Space Commander Mason clapped his hands. Guards entered a doorway, and behind them came ragged men with flogged backs, bleeding, wearing manacles. Katha started toward them, before Mason caught her.

She called, "Which of you is Zarman?"

A big man lifted a face swollen with beatings. His eyes were sullen as he looked across the room, at a group of Trylla clad in rainbowed silk garments. Otho smirked beside Fay, who wore a gigantic emerald necklace on her white throat. Her hand fingered it lovingly. On her hand gleamed a golden ring with the letters TYR engraven on it.

"She bears the ring of Tyr," rasped Zarman. "She came to us with a lying message and we believed her. She led us to--the _ardth_!"

Fay tossed her blonde curls indifferently, and glanced down at the necklace that once had belonged to Queen Yatha-sath.

Commander Mason cleared his throat.

"Take them all, including Katha, to the Square of Dying. We will witness their hanging together."

* * * * *

Tyr laughed aloud and stretched, feeling a mad inferno of fire bathing him. His pores were opening, one by one, accepting that insane incandescence with a strange and alien hunger. A man would have died in madness long ago, but Tyr did not die.

He watched the metal of the car weep itself into globous molten droplets of metal that bulged and oozed and bubbled. A cable parted, and the car plunged free.

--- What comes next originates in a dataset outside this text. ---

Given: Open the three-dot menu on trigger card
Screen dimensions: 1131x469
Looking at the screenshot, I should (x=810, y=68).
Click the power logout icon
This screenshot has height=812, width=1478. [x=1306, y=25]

There was brightness here, all around him as he watched the car flare in riotous colors. The irridescent hues of red and blue and white flashed for a quivering instant, then puffed into mist that was like a bath of minute motes of color.

Tyr reached for an outcropping of volcanic rock, and clung to it. He lifted himself, and stood on a stone ledge.

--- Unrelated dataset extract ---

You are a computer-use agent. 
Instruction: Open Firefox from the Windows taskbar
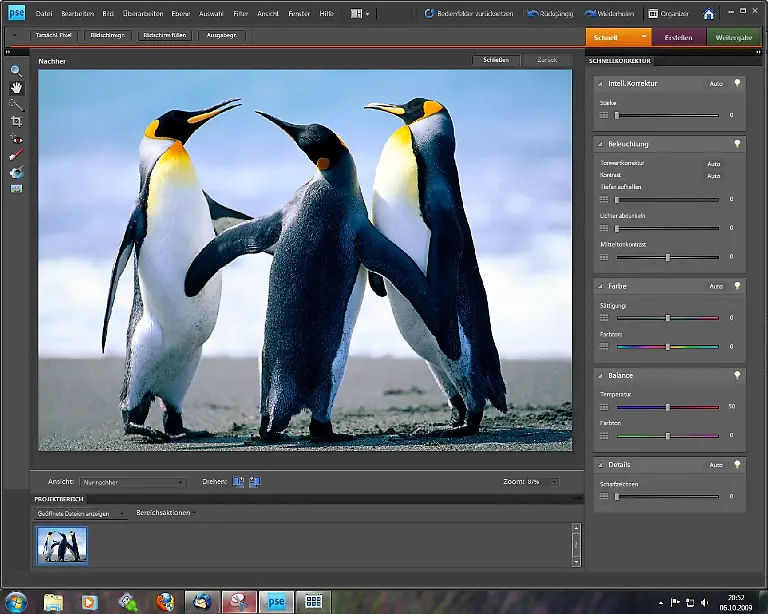165,602
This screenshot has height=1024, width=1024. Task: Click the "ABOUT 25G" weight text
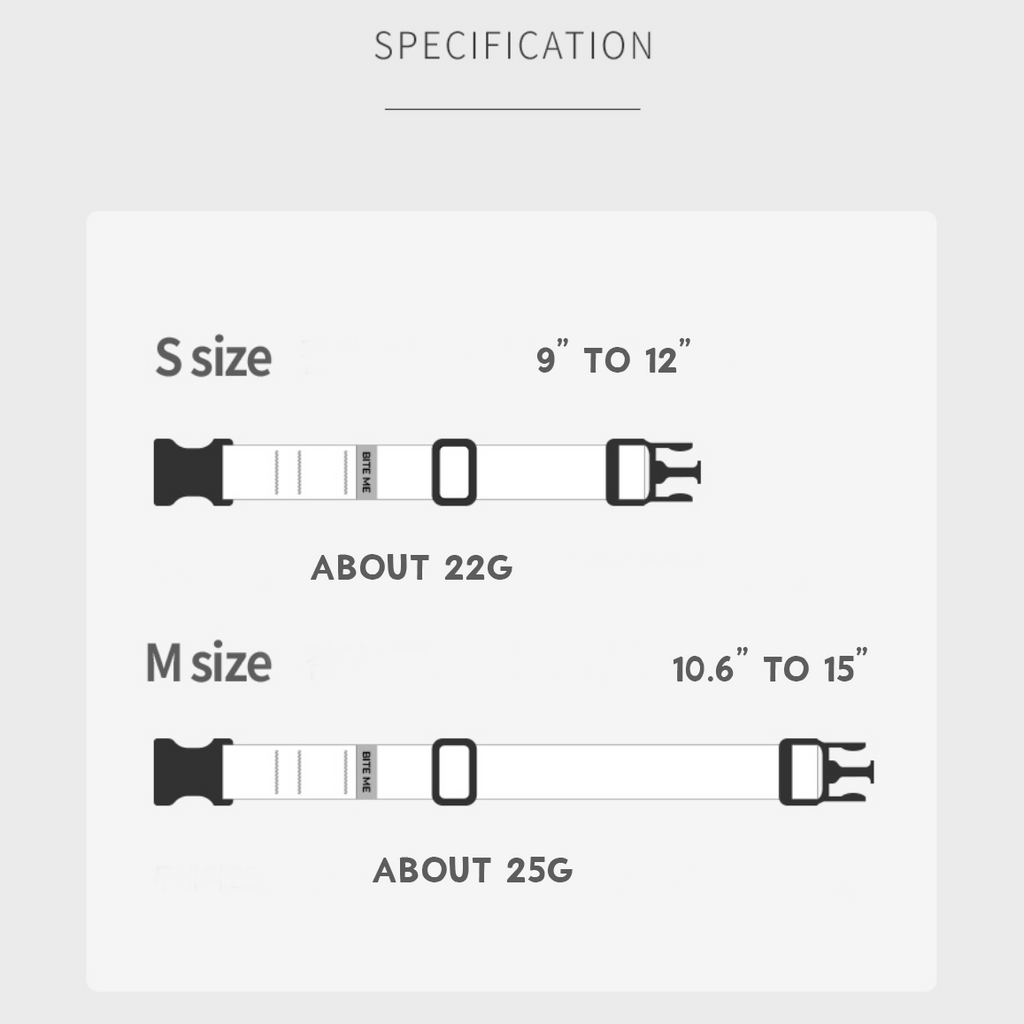coord(473,870)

Beneath him, suspended in a mighty chasm, was the Glow.

_The Glow was a tiny sun!_

It hung in an endless abyss. It pulsed and throbbed and quivered, and shot streamers of fire upwards and around it. From its moving core, the leaping tongues shot out, expending its energy and, by its own inconceivable heat, restoring the elements to begin the process all over again.

Many ages ago, the Earthmen discovered solar energy. When deVries invented the multilinear umbra-cell, he discovered that it would hold hordes of hydrogen atoms that could be heated to a point that made them an atomic sun. From these bits of power scientists built small suns of their own, and hung them in deep abysses. From their everlasting power they sapped the energy needed to drive their machines and light their homes. They fed the solar power through tentacles of spun carborungsten into generators and dynamos.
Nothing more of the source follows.